I am new to FreeBSD, coming over from Linux; however, I am still learning all about Linux. 

When updating a system I have read and followed the steps found here:
https://www.freebsd.org/doc/en_US.ISO8859-1/books/handbook/updating-upgrading-freebsdupdate.html

However, after fetching I get a notification saying something about new mail.

I understand from Linux that mail or messages would be left in /var/log/x depending on what daemon generated the message; however, I cannot seem to find the message that is corresponding to 'fetch'.

Can somone point me in the right direction? In addition, I ran only the two following commands to make sure my system was up to date with security packages.

freebsd-update fetch
freebsd-update install

Thank you


----------



## D-FENS (Apr 23, 2020)

The notification you are writing about probably relates to the internal Unix mail system.
Any Unix system like FreeBSD or GNU can have its internal mail where different users can send messages to one another. It can be hooked to pass these emails to the outside world via SMTP/POP3/IMAP.
But it can also be used internally so the system can notify you about stuff like errors or security issues.

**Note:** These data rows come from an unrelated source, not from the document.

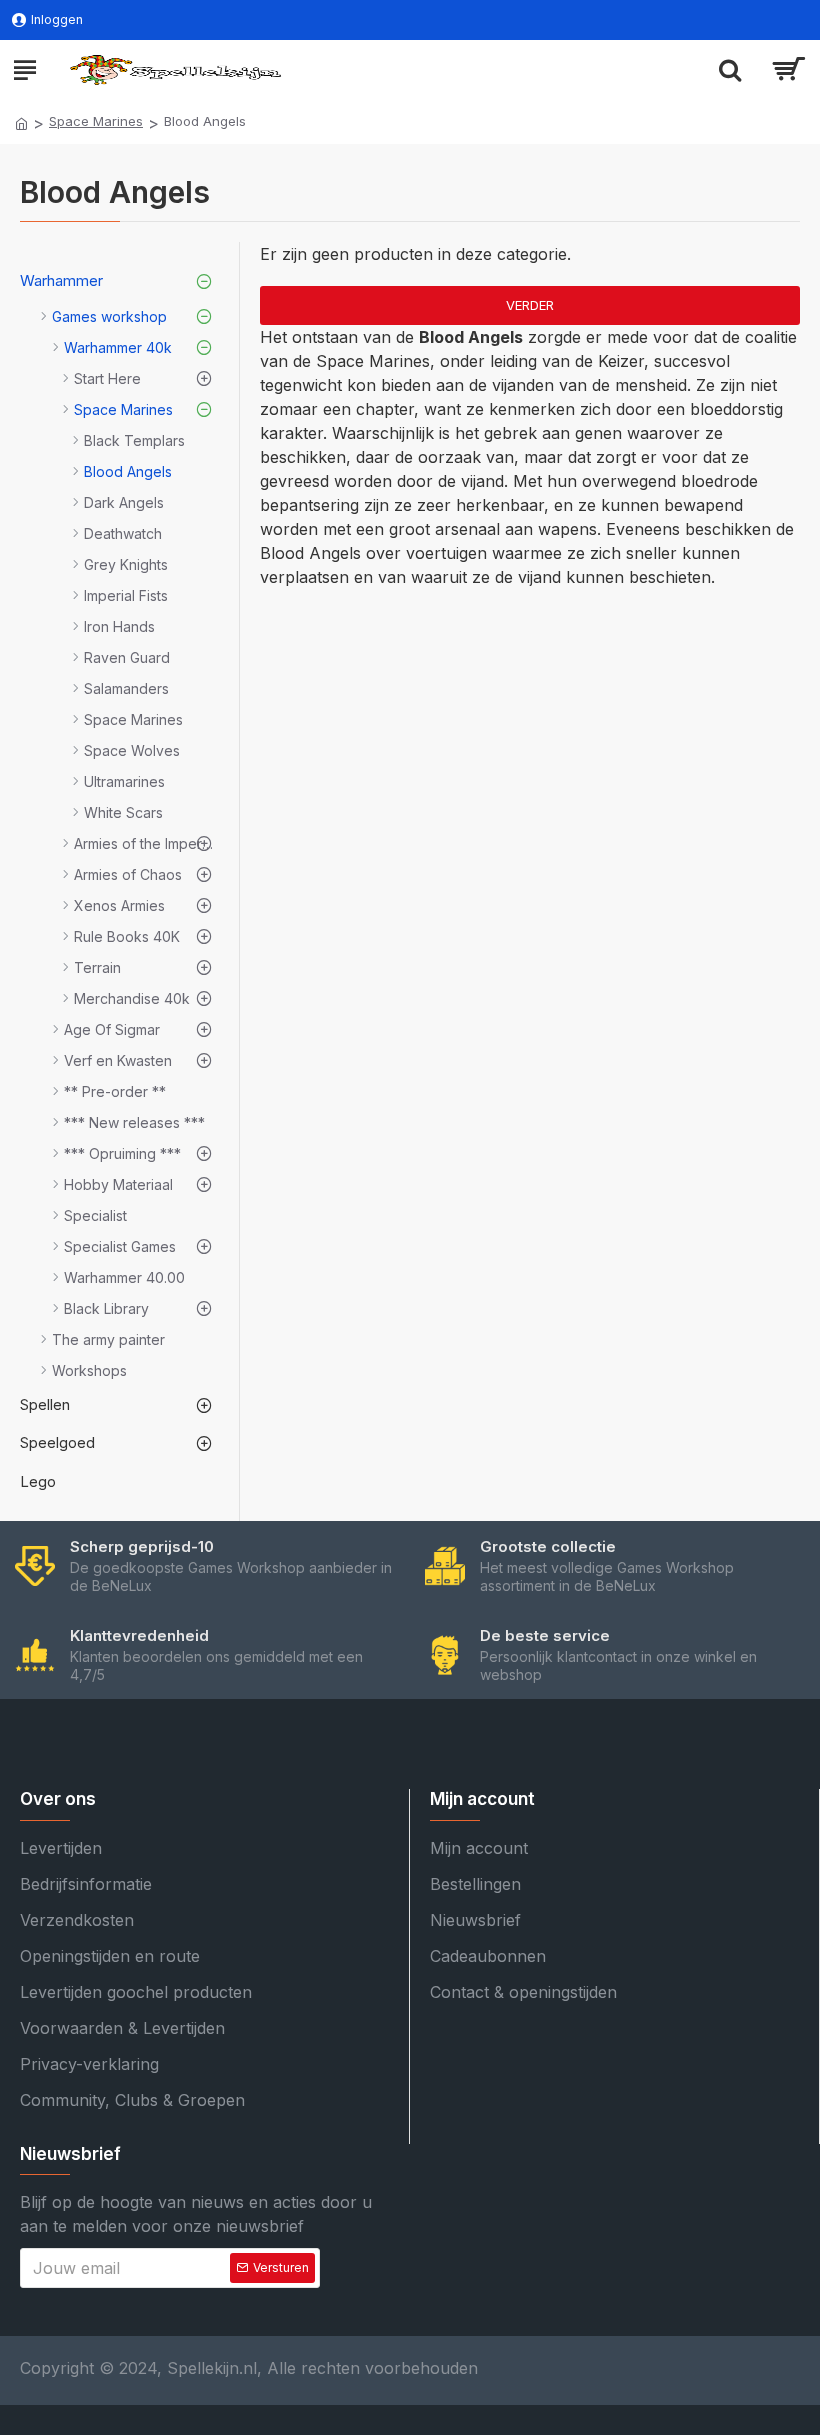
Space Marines (96, 121)
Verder (530, 305)
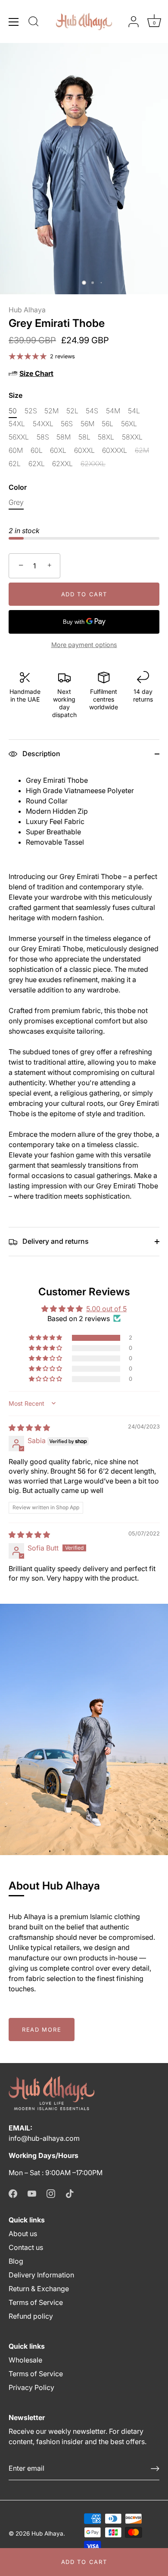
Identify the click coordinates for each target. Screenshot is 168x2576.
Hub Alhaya (27, 309)
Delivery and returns (55, 1241)
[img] (29, 1427)
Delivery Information (41, 2275)
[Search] (33, 22)
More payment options (84, 644)
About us (23, 2233)
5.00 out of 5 (106, 1308)
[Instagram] (51, 2193)
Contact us (26, 2247)
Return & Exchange (39, 2288)
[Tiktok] (69, 2193)
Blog (16, 2261)
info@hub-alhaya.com (44, 2138)
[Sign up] (155, 2468)
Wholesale (25, 2360)
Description (40, 753)
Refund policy (31, 2316)
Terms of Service (36, 2302)
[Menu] (13, 21)
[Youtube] (32, 2193)
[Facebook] (13, 2193)
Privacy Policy (31, 2387)
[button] (46, 1338)
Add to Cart (84, 2561)
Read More (41, 2029)
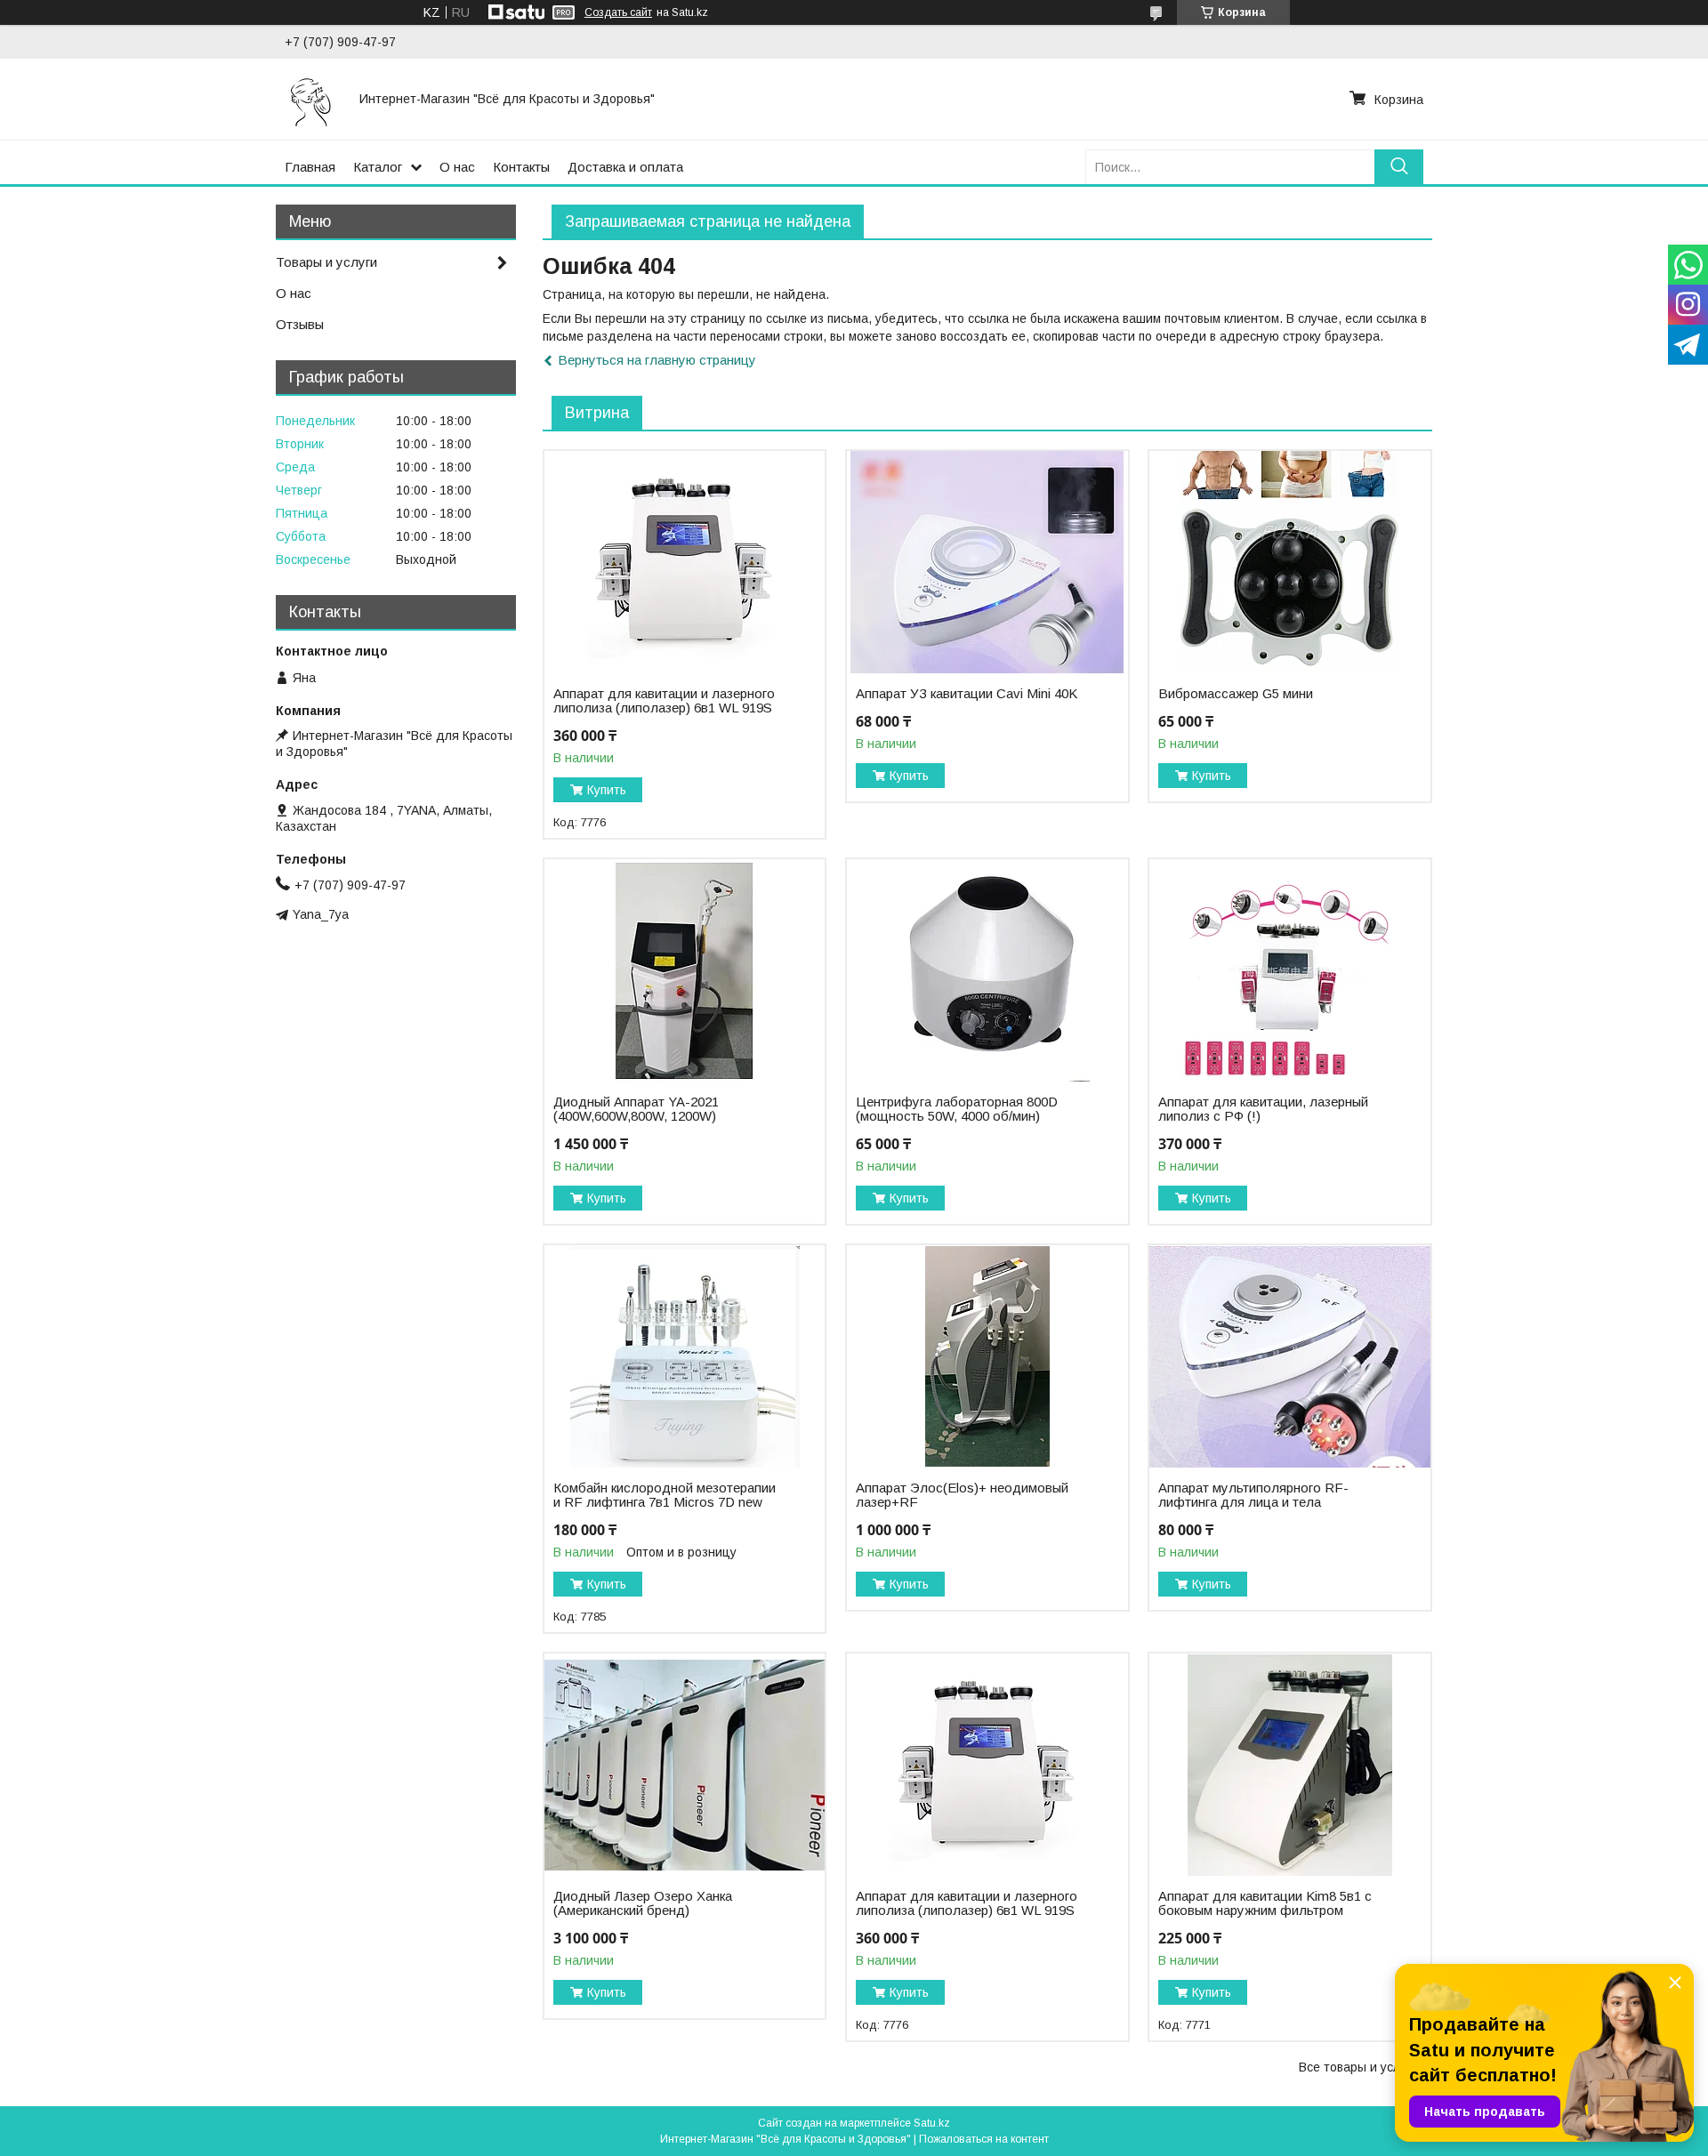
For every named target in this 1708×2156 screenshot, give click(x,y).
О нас (457, 166)
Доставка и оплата (625, 166)
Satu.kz (932, 2123)
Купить (606, 790)
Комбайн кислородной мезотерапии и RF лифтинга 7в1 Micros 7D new (664, 1495)
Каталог (377, 166)
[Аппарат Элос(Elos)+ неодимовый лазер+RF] (987, 1356)
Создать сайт (618, 12)
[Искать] (1398, 166)
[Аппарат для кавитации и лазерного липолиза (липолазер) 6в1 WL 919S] (684, 562)
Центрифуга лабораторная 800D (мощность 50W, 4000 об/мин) (957, 1109)
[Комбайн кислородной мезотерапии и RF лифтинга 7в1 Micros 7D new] (684, 1356)
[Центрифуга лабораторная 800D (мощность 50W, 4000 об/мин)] (987, 970)
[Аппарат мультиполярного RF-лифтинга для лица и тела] (1289, 1356)
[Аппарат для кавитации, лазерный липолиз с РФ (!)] (1289, 970)
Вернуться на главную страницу (657, 359)
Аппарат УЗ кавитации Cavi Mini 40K (966, 694)
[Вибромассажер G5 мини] (1289, 562)
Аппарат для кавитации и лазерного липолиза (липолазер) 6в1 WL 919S (664, 701)
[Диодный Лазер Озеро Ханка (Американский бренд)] (684, 1764)
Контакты (521, 166)
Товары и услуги (326, 262)
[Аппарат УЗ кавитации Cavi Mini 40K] (987, 562)
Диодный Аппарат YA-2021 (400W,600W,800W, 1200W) (636, 1109)
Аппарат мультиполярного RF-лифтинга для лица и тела (1253, 1495)
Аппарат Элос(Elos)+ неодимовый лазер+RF (962, 1495)
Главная (310, 166)
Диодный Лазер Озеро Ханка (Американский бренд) (642, 1903)
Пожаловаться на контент (984, 2139)
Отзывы (300, 324)
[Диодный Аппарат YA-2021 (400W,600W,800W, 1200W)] (684, 970)
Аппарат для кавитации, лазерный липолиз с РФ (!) (1263, 1109)
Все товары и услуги (1358, 2067)
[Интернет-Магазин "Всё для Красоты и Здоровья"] (311, 99)
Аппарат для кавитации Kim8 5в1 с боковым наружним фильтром (1265, 1903)
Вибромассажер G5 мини (1235, 694)
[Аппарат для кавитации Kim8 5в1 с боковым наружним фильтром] (1289, 1764)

To get your messages, just type "mail" in the console.

The stuff in `/var/log` you have written about is different. This is where the system logs land and it has nothing to do with the mail system, although you might get some messages both in your mail and in your logs.

More details in the docu: mail(1)


----------



## 8bitGlitch (Apr 23, 2020)

Ok will check that out... Thank you.


----------